Bitcoin continues to trade near yearly lows and many investors are taking comfort in the popular saying, ‘The bigger the base, the higher the space.’ but has the digital currency actually found a bottom yet?
This week BTC 00 struggled to break above the descending triangle bottom and so far has traded in a tightening $400 range. Later in the day, Bitcoin dipped below the 20MA and short-term technical charts remain biased toward bears.
The neckline of last week’s double bottom near $6,250 now serves as a support and a decline beneath this point would be problematic. At the same time, an inverse head and shoulders formation is beginning to appear and if BTC continues to decline below the 20 and 50-MA the right shoulder of the H&S pattern would be complete and BTC could make a quick leap from $6,050 to the descending triangle bottom at $6,705.
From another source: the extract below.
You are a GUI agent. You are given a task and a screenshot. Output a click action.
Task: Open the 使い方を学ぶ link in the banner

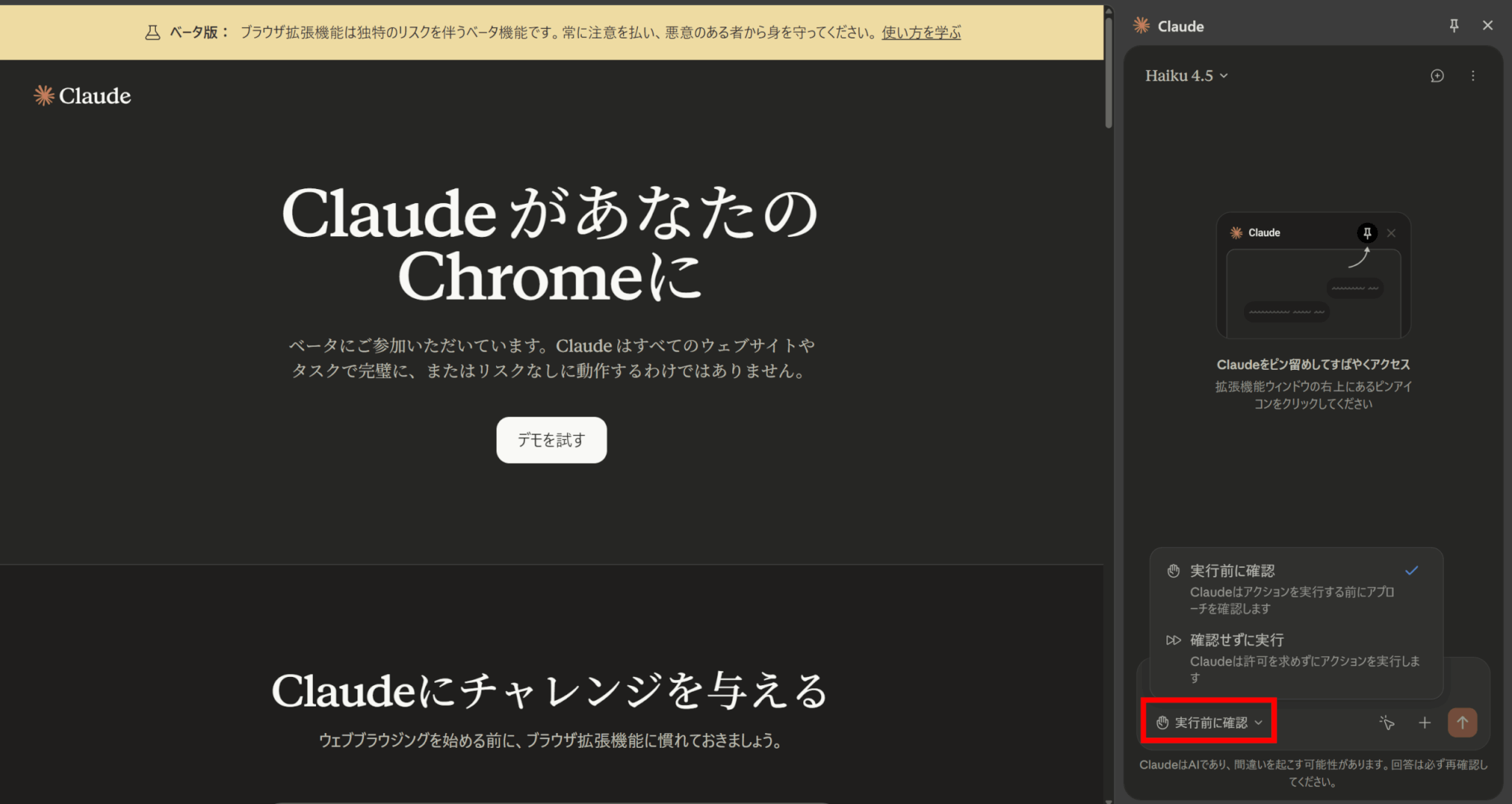921,32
To date, the general consensus amongst those in the ‘learned’ community is that BTC has yet to bottom and barring a high volume move above $6,705 that is sustained for longer than a day or two, BTC is more likely to decline than gain over the short term.
4 Hour Chart
At the time of writing the Bitcoin wavers near the 50-MA and Stoch angles sharply downward, dipping into oversold territory, while the RSI has flattened throughout the day and currently hovers near 48.
The general short-term setup for BTC is quite bearish and a decline to the 100-MA could produce a rally to the descending triangle bottom at $6,705 and BTC is likely to meet stiff resistance at $7,000.
Bitcoin Price: Looking Ahead
Bitcoin remains bearish for the short term and could decline below the 50 and 100 MA.
Completion of the inverse H&S formation could produce a quick rally to the descending triangle bottom at $6,705.
A BTC decline and close below $6,250 could resume the sell-off.